• [PROMPT] Convert the entries below into a Markdown table with the columns No. and Text, starting at the first line and ending at the line that contains "tap(443, 383)". Give each line its own numbered row and leave out blank lines.

• [DATA SHOWN]

((

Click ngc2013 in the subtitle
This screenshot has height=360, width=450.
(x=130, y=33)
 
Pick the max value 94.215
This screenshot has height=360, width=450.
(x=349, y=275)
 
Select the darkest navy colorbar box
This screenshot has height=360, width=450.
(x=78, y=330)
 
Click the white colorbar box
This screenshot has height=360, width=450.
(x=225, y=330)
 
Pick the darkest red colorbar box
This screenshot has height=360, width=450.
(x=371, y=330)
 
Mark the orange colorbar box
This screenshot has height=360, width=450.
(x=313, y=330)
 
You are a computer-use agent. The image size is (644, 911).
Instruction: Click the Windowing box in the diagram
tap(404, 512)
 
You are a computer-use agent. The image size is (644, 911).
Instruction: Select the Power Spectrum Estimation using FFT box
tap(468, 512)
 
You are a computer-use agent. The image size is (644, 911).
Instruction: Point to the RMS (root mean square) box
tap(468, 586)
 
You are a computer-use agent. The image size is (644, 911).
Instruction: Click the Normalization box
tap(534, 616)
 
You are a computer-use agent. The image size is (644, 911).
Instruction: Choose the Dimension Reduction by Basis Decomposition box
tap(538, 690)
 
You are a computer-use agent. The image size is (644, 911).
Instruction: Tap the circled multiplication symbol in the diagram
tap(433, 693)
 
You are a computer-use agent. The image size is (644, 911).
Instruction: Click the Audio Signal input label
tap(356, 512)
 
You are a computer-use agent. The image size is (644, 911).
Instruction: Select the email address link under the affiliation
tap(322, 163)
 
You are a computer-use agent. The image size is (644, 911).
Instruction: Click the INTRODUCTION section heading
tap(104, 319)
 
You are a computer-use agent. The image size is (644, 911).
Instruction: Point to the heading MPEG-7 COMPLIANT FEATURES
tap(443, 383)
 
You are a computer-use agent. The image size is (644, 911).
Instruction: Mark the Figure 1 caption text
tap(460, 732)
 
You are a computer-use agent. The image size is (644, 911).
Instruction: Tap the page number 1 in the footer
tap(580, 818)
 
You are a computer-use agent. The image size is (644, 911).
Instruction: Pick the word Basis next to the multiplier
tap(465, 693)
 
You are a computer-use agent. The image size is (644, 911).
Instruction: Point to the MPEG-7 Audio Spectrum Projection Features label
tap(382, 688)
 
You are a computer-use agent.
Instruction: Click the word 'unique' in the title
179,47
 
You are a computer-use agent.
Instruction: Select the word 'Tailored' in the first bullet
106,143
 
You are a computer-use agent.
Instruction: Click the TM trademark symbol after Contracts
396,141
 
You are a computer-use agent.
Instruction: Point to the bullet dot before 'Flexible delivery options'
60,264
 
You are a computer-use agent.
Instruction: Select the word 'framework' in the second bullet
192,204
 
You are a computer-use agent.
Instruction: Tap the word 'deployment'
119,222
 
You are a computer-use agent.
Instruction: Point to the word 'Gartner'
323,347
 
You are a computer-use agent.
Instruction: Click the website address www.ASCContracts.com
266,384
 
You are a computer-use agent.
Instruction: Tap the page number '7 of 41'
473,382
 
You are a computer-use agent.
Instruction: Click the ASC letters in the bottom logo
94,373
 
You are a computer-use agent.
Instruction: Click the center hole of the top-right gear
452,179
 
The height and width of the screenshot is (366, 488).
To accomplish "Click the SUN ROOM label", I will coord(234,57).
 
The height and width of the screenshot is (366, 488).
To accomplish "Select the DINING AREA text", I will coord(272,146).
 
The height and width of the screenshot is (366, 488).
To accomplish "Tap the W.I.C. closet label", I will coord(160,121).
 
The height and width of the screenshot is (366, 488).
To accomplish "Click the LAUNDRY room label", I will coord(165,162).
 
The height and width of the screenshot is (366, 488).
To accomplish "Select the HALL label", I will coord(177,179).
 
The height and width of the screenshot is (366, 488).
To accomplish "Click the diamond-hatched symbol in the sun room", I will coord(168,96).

))

• [TASK RESULT]
| No. | Text |
|---|---|
| 1 | Click ngc2013 in the subtitle |
| 2 | This screenshot has height=360, width=450. |
| 3 | (x=130, y=33) |
| 4 | Pick the max value 94.215 |
| 5 | This screenshot has height=360, width=450. |
| 6 | (x=349, y=275) |
| 7 | Select the darkest navy colorbar box |
| 8 | This screenshot has height=360, width=450. |
| 9 | (x=78, y=330) |
| 10 | Click the white colorbar box |
| 11 | This screenshot has height=360, width=450. |
| 12 | (x=225, y=330) |
| 13 | Pick the darkest red colorbar box |
| 14 | This screenshot has height=360, width=450. |
| 15 | (x=371, y=330) |
| 16 | Mark the orange colorbar box |
| 17 | This screenshot has height=360, width=450. |
| 18 | (x=313, y=330) |
| 19 | You are a computer-use agent. The image size is (644, 911). |
| 20 | Instruction: Click the Windowing box in the diagram |
| 21 | tap(404, 512) |
| 22 | You are a computer-use agent. The image size is (644, 911). |
| 23 | Instruction: Select the Power Spectrum Estimation using FFT box |
| 24 | tap(468, 512) |
| 25 | You are a computer-use agent. The image size is (644, 911). |
| 26 | Instruction: Point to the RMS (root mean square) box |
| 27 | tap(468, 586) |
| 28 | You are a computer-use agent. The image size is (644, 911). |
| 29 | Instruction: Click the Normalization box |
| 30 | tap(534, 616) |
| 31 | You are a computer-use agent. The image size is (644, 911). |
| 32 | Instruction: Choose the Dimension Reduction by Basis Decomposition box |
| 33 | tap(538, 690) |
| 34 | You are a computer-use agent. The image size is (644, 911). |
| 35 | Instruction: Tap the circled multiplication symbol in the diagram |
| 36 | tap(433, 693) |
| 37 | You are a computer-use agent. The image size is (644, 911). |
| 38 | Instruction: Click the Audio Signal input label |
| 39 | tap(356, 512) |
| 40 | You are a computer-use agent. The image size is (644, 911). |
| 41 | Instruction: Select the email address link under the affiliation |
| 42 | tap(322, 163) |
| 43 | You are a computer-use agent. The image size is (644, 911). |
| 44 | Instruction: Click the INTRODUCTION section heading |
| 45 | tap(104, 319) |
| 46 | You are a computer-use agent. The image size is (644, 911). |
| 47 | Instruction: Point to the heading MPEG-7 COMPLIANT FEATURES |
| 48 | tap(443, 383) |